§ **Aim of the exercise**: Edit the material so that "midpoint" becomes "center point", keeping everything else the same, and omit the pictures.

=====

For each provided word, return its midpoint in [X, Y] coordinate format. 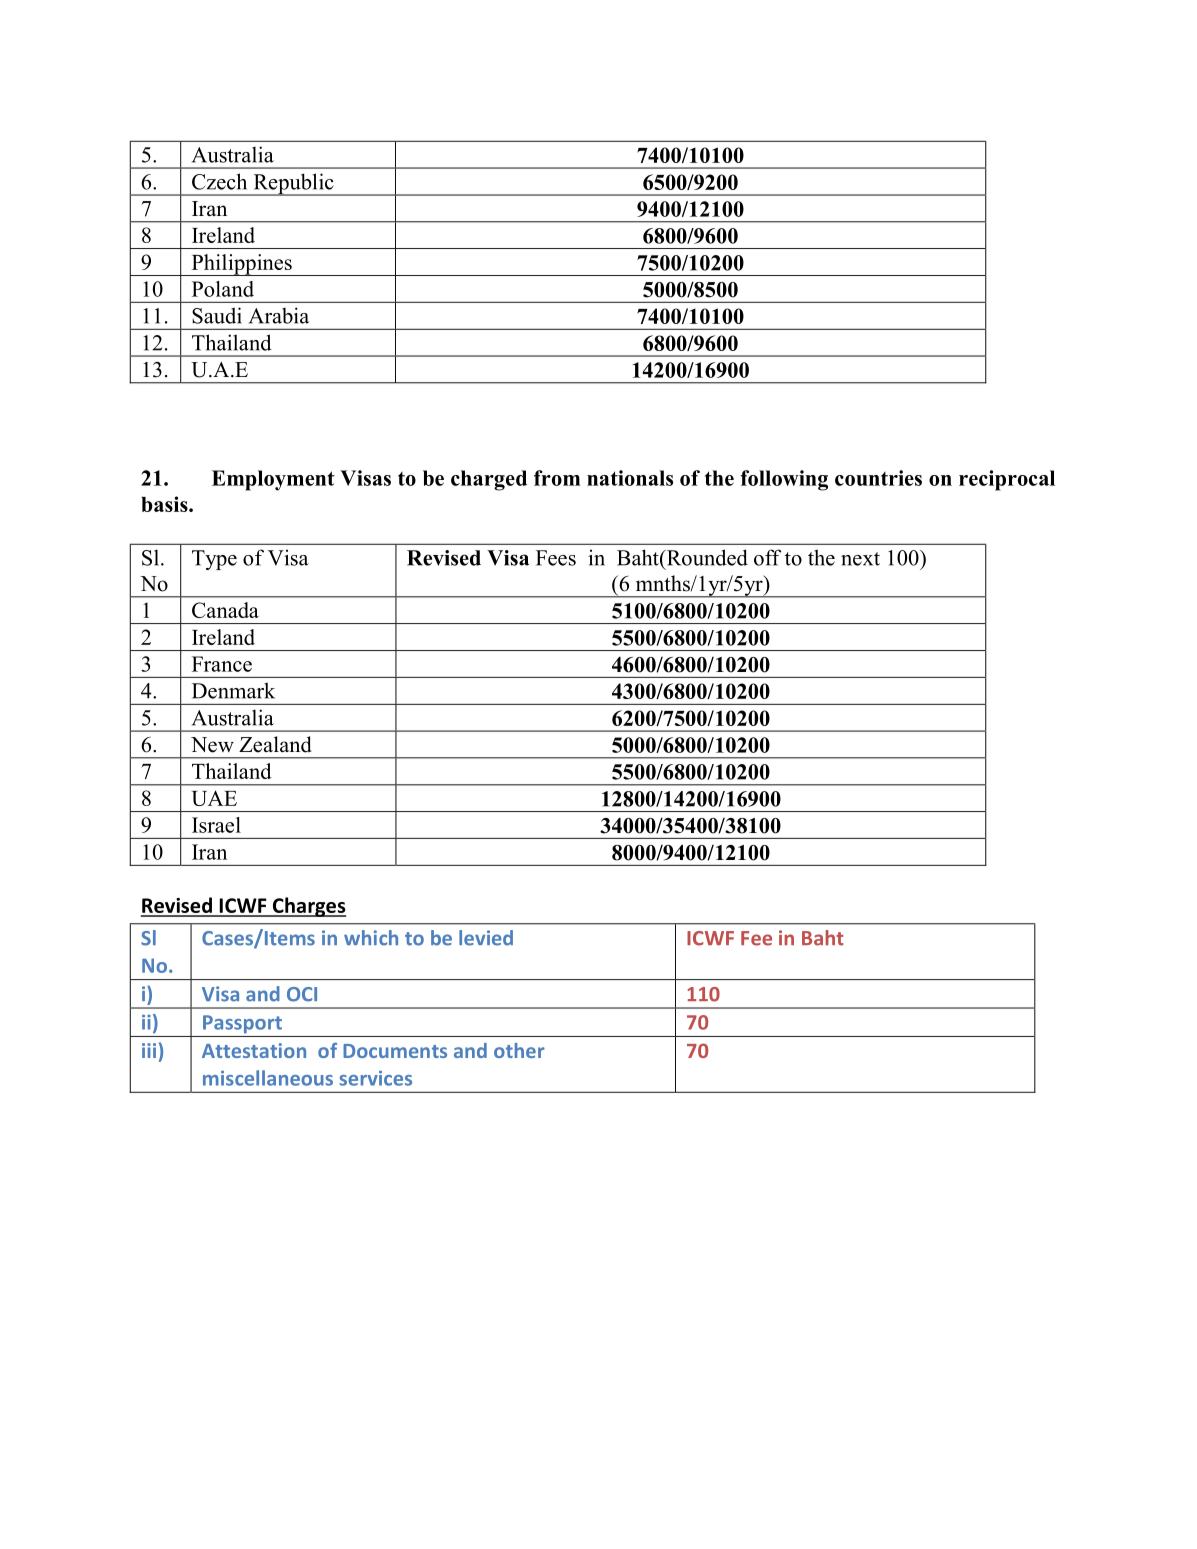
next [860, 559]
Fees [556, 558]
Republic [293, 184]
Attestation [254, 1050]
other [519, 1050]
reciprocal [1007, 480]
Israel [216, 825]
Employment [273, 480]
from [557, 478]
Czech [219, 181]
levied [486, 938]
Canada [225, 610]
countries [878, 478]
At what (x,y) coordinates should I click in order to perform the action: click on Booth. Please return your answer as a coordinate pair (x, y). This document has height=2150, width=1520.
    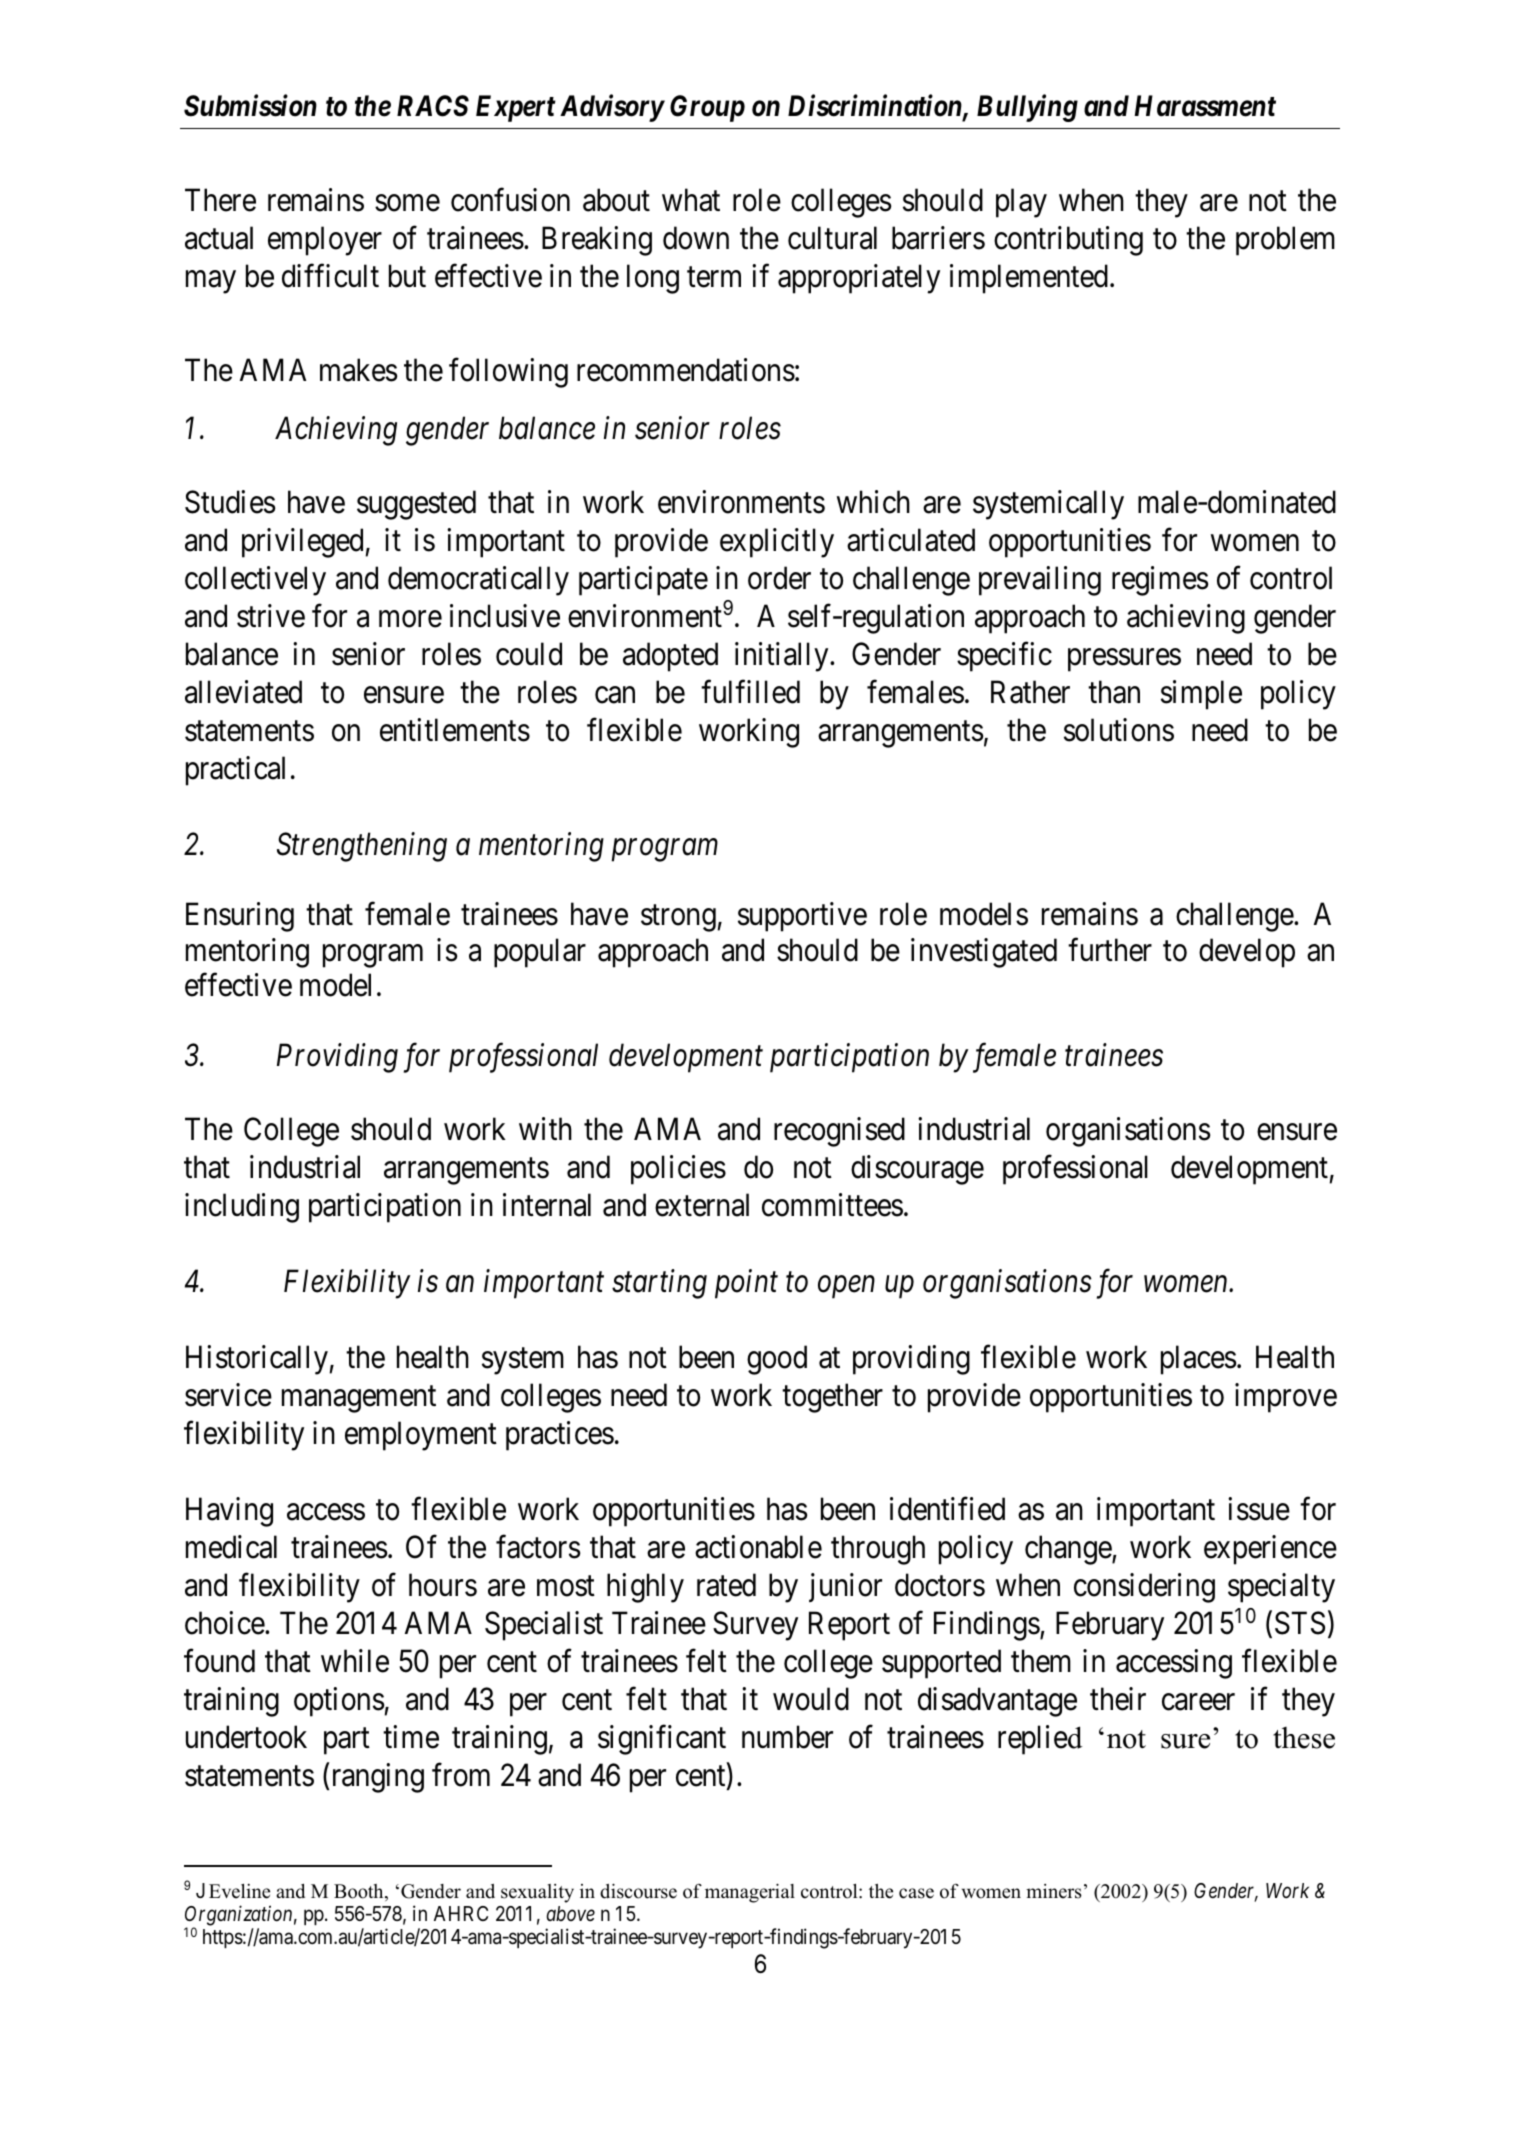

=====

§ **Completed task**:
For each provided word, return its center point in [X, Y] coordinate format. 
next [860, 559]
Fees [556, 558]
Republic [293, 184]
Attestation [254, 1050]
other [519, 1050]
reciprocal [1007, 480]
Israel [216, 825]
Employment [273, 480]
from [557, 478]
Czech [219, 181]
levied [486, 938]
Canada [225, 610]
countries [878, 478]
At what (x,y) coordinates should I click in order to perform the action: click on Booth. Please return your answer as a coordinate pair (x, y). This document has height=2150, width=1520.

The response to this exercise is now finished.